AUTHOR’S NOTE: In today's social-media connected world, it is often the case that anyone can connect a name with an image of a person. Given the frailties of eye-witness identification in general, where such a process occurs prior to the in-dock identification of an accused in court, there are significant reasons for concern. Factors related to such an identification may require a strong caution with the jury being told that it would be "very dangerous" to attribute any greater degree of certainty to the in-court identification than to the prior identification evidence communicated to police. Here the witness became very sure in court whereas her prior personal investigation caused her to be very cautious in her degree of certainty presented to the police.
Leurer J.A. (in dissent)
I. INTRODUCTION
[62] At the trial, Mr.Williams testified that he witnessed Mr.Durocher’s friend strike Mr. Durocher one time. Later, the police found Mr. Durocher beaten to death. I will return to discuss, in detail, Mr. Williams’s testimony, but it is useful to understand that, on the night Mr. Durocher was killed, Mr. Williams was strung out on drugs. As I will explain, after the police were called, Mr. Williams had only a limited ability to describe Mr. Durocher’s assailant and he was never asked by the police to identify that person through a photo line-up. However, at trial, he unequivocally fingered Mr. Clark as the assailant.
[68] The evidence was that Mr. Clark had previously lived with Mr. Durocher. For this reason, there were circumstances, other than Mr. Clark’s presence on the night in question, that might explain the appearance of these two objects at the crime scene.
[69] At trial, both Mr. Williams and Ms. Holmgren described how Mr. Durocher’s friend drank from, and discarded, a disposable water bottle given to him by Ms. Holmgren. A disposable water bottle was found at the crime scene. It was not initially perceived by the police to have evidentiary value. This thought changed after Ms. Holmgren and Mr. Williams gave their statements. The bottle was then seized and tested. However, the evidence could not establish how long Mr. Clark’s DNA had been on the bottle or how long it had been at the campsite. As well, although Mr. Williams and Ms. Holmgren testified that they saw Mr. Durocher’s friend drink from a water bottle, neither identified the bottle entered into evidence as being similar to, let alone the same type as, that given to Mr. Durocher’s friend that night. This fact was commented on by the judge in his jury charge.
[70] The same problems exist with respect to the hat. In his charge, the judge specifically reminded the jury in relation to this hat that there “is evidence that Mr. Clark had been at Mr. Durocher’s residence a number of times in the past”. No witness identified the hat as being worn by Mr.Durocher’s friend. As well, the evidence was inconclusive as to whether Mr. Durocher’s assailant was even wearing a hat at all.

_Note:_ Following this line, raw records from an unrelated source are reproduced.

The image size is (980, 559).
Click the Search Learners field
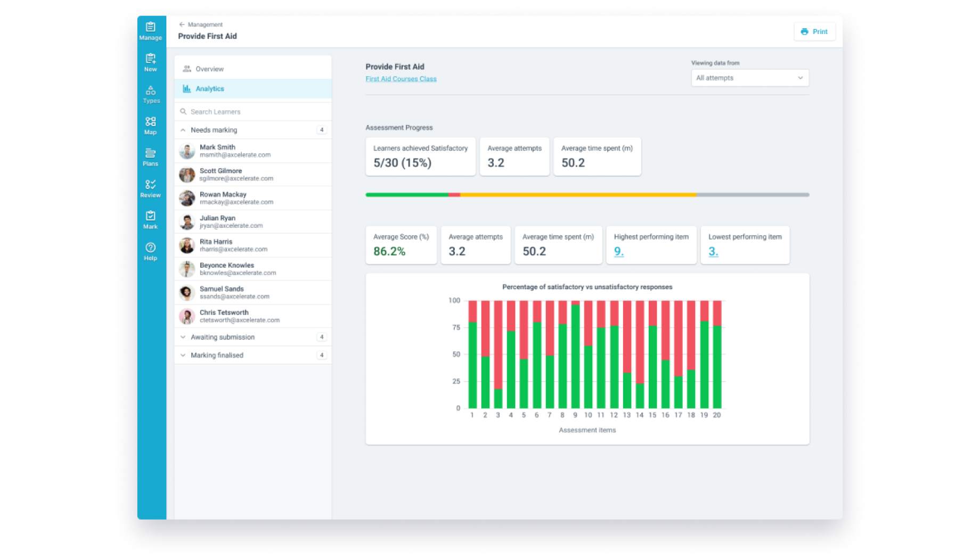(x=253, y=112)
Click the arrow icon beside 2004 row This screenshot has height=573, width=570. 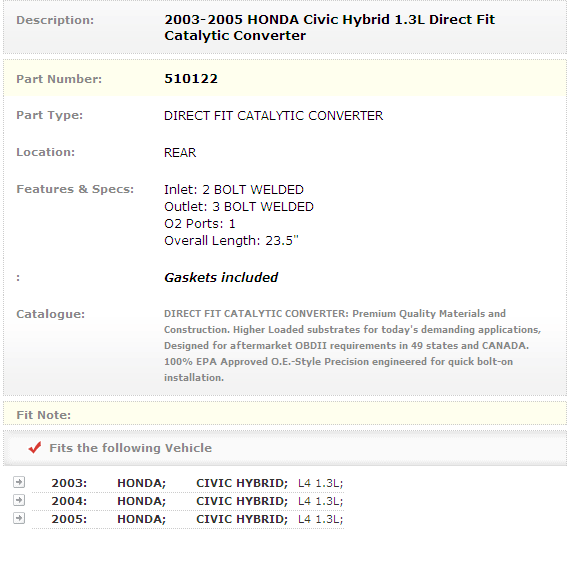click(x=19, y=500)
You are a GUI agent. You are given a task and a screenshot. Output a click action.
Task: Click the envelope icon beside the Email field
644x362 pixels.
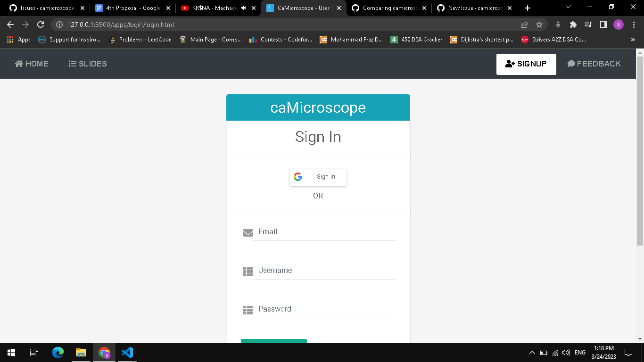point(248,232)

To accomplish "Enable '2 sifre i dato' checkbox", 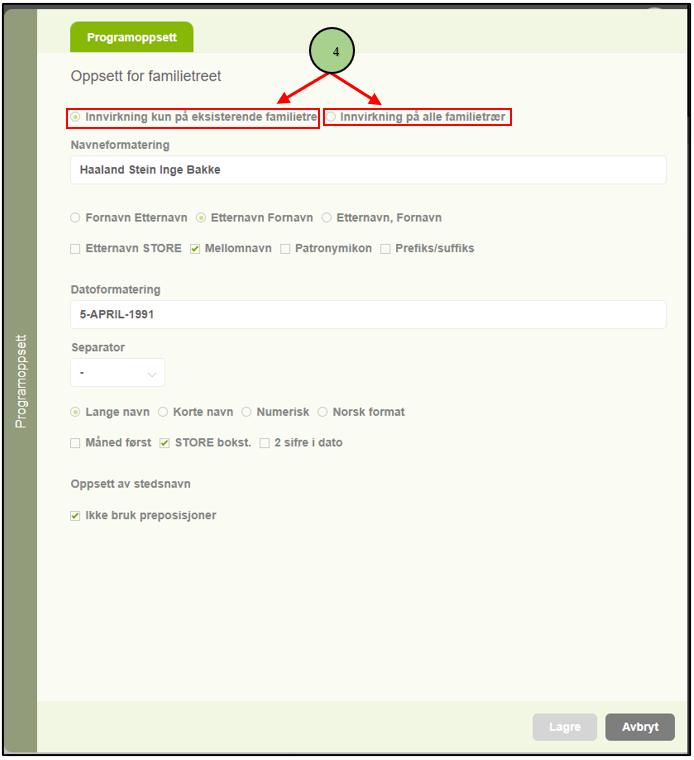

[71] These frailties in the circumstantial evidence justify the judge’s decision to tell the jury that the case against Mr. Clark depended “almost entirely” on the evidence of Mr. Williams and Ms. Holmgren.
III. LEGAL PRINCIPLES: HIBBERT INSTRUCTIONS
[26] The Supreme Court of Canada in Hibbert found that the trial judge should have cautioned the jury more strongly that the identification of the accused in court was highly problematic as direct reliable identification of the perpetrator of the offence. The Court noted the danger associated with eyewitness in-court identification is that it is deceptively credible, largely because it is honest and sincere. An instruction that such identification should be accorded “little weight” was found not to go far enough to displace the danger that the jury could still give it weight that it does not deserve. Moreover, it should also have been stressed that the impact of the victim having seen the accused arrested by the police as her alleged assailant could not be undone. And this was so even though the trial judge had addressed the frailties of the identification evidence. The Supreme Court of Canada allowed the appeal and ordered a new trial.(Footnotes omitted)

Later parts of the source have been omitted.